WHAT YOU SHOULD DO:
Within the records below, find each line with the word "Accept" and copy it out.

Stored records:
——
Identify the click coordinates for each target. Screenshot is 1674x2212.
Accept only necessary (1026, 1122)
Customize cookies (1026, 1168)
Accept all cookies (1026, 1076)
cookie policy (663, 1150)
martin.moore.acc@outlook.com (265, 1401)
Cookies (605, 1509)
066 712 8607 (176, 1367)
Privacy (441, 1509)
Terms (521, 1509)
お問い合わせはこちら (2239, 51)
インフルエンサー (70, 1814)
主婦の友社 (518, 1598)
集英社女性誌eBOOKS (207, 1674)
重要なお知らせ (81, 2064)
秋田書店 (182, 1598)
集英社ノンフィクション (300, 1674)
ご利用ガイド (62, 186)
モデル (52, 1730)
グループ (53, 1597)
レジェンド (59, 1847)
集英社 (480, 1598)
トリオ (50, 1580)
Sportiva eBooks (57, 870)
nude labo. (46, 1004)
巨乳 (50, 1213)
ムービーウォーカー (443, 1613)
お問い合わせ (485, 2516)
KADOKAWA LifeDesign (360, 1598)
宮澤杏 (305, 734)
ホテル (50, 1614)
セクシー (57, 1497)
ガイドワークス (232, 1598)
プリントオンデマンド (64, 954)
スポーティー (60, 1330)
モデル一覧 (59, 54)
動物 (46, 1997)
——
EXERCISE ANSWER:
Accept only necessary (1026, 1122)
Accept all cookies (1026, 1076)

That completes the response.